Japanese art and children playing
Lee Jay Walker
Modern Tokyo Times
Katsuhira Tokushi (1904-1971) was born in the prefecture of Akita. His childhood embraced the farming culture of his parents.
Katsuhira’s artistic break came when he met the esteemed Kanae Yamamoto (1882-1946) – who held lofty socialist ideals. Kanae took art, crafts, embroidery, weaving, and woodcarving to communities that were traditionally neglected.
The Farmers’ Art Movement enabled Katsuhira to focus on carvings after he entered a woodblock carving class. This happened in 1928 after Kanae – and other inspired socialists – encouraged ordinary people to connect with art and various angles concerning craftwork, embroidery, painting, woodcarving, and weaving.
The first art piece highlights the independent spirit of Katsuhira – while the second art piece above is by Hitoshi Kiyohara (1896-1956).
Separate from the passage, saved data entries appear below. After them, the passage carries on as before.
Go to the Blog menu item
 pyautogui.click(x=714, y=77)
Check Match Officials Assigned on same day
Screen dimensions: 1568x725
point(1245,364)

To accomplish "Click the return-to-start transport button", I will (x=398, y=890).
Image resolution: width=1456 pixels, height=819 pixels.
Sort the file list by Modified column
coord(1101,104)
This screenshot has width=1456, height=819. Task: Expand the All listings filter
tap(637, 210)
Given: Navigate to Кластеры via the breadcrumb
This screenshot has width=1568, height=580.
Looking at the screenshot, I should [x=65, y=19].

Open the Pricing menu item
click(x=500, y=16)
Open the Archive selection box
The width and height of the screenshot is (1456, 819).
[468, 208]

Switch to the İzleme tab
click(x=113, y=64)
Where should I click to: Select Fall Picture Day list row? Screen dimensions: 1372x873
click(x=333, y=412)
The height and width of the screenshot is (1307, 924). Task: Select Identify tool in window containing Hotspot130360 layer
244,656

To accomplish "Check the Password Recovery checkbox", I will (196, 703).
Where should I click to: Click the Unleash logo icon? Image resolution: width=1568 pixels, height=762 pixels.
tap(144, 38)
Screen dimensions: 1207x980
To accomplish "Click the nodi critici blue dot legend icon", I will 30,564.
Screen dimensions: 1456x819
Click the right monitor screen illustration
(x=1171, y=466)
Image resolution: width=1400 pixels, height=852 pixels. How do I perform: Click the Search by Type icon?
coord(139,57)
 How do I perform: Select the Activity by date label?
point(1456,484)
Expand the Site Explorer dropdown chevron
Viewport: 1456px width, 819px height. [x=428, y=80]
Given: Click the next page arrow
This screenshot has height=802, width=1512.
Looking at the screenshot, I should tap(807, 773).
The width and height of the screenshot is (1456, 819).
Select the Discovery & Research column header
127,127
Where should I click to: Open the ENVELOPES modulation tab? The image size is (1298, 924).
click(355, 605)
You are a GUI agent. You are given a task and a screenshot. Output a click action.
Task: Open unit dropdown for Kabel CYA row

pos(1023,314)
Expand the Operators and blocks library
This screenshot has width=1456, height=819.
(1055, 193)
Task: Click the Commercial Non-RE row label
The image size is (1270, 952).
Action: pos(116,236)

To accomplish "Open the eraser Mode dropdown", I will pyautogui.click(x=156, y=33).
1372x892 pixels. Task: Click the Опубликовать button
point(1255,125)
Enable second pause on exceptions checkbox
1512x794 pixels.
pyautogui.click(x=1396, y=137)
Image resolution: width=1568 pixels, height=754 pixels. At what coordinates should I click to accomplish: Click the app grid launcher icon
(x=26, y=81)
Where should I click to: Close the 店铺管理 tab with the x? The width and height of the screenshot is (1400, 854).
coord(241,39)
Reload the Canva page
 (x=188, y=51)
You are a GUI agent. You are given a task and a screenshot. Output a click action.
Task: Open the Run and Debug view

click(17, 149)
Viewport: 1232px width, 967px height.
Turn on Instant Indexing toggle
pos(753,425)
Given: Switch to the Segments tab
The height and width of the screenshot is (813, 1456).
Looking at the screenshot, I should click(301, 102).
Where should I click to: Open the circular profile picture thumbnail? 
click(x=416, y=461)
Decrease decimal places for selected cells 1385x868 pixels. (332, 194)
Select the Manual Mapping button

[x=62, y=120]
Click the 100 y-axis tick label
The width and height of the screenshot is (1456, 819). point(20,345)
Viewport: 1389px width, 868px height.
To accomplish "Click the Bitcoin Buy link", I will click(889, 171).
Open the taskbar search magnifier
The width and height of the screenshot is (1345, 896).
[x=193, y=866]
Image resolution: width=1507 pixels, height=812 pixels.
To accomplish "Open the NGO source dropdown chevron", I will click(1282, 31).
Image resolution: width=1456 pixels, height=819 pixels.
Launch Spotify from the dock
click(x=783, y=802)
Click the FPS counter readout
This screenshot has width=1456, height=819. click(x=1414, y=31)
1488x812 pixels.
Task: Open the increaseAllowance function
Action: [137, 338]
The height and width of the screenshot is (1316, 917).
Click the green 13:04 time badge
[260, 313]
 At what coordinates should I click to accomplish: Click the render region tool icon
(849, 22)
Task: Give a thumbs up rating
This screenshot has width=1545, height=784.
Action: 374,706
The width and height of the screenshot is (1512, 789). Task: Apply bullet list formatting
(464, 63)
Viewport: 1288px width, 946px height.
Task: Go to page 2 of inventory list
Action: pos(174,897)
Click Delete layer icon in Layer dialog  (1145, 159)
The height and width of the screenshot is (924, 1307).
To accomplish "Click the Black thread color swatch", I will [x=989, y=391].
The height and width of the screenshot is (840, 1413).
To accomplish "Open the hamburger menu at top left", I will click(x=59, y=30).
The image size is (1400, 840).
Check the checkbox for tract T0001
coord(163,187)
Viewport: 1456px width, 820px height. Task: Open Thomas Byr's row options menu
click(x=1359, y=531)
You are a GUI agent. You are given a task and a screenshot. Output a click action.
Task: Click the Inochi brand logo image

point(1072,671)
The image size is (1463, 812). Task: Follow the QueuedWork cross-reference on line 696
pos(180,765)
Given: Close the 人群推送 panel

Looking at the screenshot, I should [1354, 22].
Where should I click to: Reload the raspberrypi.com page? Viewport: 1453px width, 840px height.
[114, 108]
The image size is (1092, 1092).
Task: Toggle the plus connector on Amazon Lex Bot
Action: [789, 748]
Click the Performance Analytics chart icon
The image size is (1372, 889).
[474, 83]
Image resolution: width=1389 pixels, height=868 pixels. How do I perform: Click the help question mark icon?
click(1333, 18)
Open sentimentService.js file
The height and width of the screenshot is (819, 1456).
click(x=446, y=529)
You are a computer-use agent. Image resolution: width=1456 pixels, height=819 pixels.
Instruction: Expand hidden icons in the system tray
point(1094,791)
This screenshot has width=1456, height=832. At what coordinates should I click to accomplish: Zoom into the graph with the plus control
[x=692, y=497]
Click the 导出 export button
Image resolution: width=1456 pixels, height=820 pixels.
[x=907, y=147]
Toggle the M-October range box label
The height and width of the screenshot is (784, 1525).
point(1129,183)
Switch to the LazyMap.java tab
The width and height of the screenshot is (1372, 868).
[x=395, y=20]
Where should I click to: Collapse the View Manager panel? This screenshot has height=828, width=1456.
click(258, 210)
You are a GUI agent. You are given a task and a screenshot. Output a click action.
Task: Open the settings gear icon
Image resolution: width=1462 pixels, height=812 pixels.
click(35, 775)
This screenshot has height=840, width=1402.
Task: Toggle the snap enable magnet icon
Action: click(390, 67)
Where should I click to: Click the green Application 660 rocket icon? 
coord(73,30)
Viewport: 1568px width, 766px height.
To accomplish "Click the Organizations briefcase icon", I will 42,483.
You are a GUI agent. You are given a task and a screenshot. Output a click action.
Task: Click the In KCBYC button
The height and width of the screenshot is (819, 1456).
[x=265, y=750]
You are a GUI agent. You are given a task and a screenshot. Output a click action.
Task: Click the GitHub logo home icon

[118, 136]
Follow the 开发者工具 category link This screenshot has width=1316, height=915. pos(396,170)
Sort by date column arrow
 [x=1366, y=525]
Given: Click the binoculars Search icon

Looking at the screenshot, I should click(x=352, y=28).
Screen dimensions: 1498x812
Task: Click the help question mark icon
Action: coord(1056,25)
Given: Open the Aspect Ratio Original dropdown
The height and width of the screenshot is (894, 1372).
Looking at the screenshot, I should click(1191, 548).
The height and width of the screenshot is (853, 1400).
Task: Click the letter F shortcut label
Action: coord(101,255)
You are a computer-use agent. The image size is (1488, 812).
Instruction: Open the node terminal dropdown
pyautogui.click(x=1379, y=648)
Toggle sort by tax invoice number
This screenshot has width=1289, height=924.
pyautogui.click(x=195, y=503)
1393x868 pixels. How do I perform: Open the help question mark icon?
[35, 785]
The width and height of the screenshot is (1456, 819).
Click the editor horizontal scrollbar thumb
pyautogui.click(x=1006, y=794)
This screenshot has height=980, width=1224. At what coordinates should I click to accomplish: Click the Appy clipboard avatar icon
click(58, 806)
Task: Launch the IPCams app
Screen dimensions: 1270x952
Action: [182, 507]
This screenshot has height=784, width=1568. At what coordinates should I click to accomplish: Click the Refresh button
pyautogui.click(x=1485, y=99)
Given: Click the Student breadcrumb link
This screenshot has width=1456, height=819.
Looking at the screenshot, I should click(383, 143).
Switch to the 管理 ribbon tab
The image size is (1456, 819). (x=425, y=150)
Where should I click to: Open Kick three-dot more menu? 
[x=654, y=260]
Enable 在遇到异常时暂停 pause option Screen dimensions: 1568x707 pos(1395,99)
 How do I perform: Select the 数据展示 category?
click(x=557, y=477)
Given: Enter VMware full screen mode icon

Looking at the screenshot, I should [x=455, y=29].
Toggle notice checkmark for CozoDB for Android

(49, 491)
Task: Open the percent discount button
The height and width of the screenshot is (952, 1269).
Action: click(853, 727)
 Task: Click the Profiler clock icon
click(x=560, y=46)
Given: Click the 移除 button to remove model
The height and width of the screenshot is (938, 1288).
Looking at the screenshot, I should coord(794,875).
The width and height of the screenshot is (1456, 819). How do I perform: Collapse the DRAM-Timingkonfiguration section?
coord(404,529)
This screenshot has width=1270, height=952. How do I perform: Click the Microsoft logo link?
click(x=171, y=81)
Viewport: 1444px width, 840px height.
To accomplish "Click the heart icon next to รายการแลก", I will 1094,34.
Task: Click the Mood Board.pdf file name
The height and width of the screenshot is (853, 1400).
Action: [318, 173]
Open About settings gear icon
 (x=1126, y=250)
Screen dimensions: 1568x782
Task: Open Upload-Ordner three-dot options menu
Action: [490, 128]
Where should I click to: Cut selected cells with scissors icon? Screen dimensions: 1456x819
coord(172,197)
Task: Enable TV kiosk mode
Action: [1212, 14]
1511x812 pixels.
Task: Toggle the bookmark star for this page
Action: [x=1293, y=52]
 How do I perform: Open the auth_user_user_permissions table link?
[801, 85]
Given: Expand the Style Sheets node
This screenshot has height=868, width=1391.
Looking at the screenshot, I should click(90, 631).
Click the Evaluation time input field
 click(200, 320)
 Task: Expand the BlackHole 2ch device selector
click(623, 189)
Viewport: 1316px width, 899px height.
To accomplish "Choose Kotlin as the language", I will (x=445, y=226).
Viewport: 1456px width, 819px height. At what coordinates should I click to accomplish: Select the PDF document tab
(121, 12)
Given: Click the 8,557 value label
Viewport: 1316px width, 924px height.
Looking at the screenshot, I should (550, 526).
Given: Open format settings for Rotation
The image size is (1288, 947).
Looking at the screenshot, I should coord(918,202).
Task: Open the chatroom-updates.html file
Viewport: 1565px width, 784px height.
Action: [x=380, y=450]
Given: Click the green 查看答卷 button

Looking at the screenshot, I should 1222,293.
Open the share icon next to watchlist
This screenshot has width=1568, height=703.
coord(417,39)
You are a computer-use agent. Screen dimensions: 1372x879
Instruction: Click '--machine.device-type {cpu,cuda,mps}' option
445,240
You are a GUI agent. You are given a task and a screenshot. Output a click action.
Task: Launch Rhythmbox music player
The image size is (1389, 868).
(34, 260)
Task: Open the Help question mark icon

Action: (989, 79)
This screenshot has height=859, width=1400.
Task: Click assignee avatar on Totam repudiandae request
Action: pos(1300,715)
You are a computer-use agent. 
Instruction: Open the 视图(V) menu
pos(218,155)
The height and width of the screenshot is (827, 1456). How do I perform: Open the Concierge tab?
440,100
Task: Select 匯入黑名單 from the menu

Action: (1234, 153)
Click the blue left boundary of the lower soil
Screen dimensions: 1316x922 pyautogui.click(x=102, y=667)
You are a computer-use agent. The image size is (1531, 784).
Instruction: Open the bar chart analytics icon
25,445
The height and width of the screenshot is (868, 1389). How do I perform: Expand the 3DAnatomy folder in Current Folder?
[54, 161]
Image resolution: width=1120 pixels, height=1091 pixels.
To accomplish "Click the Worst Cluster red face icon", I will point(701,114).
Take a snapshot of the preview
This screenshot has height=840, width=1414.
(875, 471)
He studied under Nanpu Katayama and Fuko Matsumoto. Also, in the 1940s, he designed lovely prints of children playing and enjoying life despite the difficulties of the war period.
The final art piece by Shuntei Miyagawa (1873-1914) also focuses on traditional styles. He was born in the prefecture of Aichi and studied printmaking in his informative years under Tomioka Eisen.
Unlike the socialist ideals and rural family traditions that impacted Katsuhira: in the opposite direction, Shuntei focused on the upper classes. However, the contrasting themes and ideas provide a glimpse into the real world of Japan from multiple angles.